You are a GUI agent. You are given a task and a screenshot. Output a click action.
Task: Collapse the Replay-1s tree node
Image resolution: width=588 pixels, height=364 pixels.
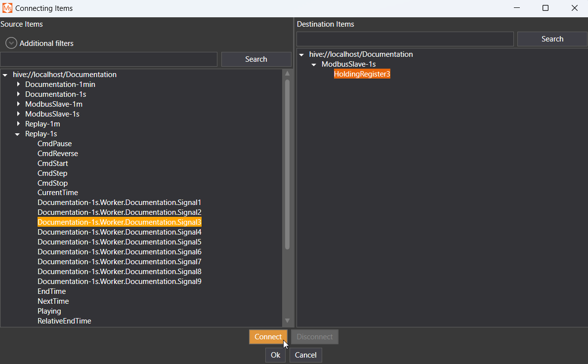click(17, 134)
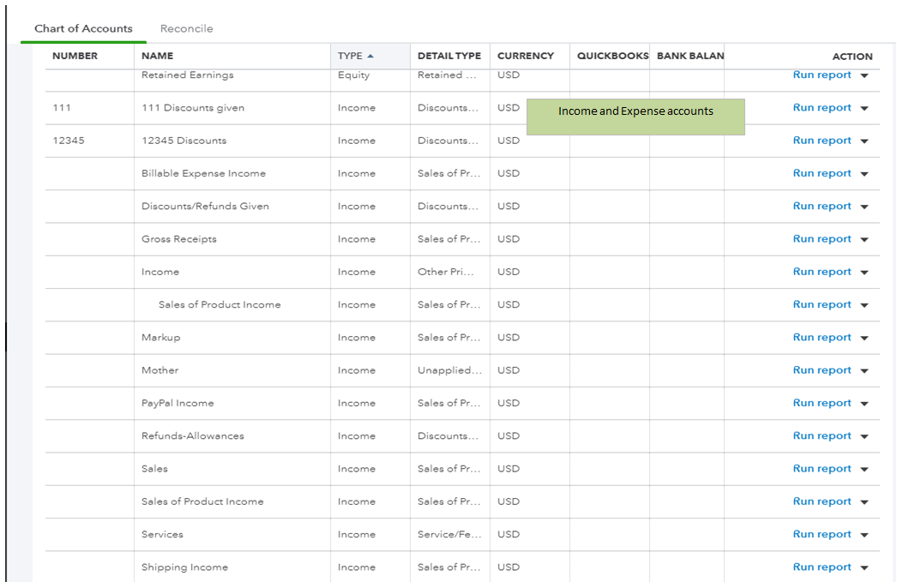Toggle the TYPE column sort arrow
Image resolution: width=897 pixels, height=588 pixels.
click(x=369, y=56)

────────

| WHAT YOU WILL DO |
Please copy the lines above, starting at the one that holds "Task: Collapse the Replay-1s tree node" and stopping after the last line, exactly as they appear and minus the pictures.

| SOLUTION TO THIS PROBLEM |
Task: Collapse the Replay-1s tree node
Image resolution: width=588 pixels, height=364 pixels.
click(17, 134)
Toggle the TYPE column sort arrow
Image resolution: width=897 pixels, height=588 pixels.
click(x=369, y=56)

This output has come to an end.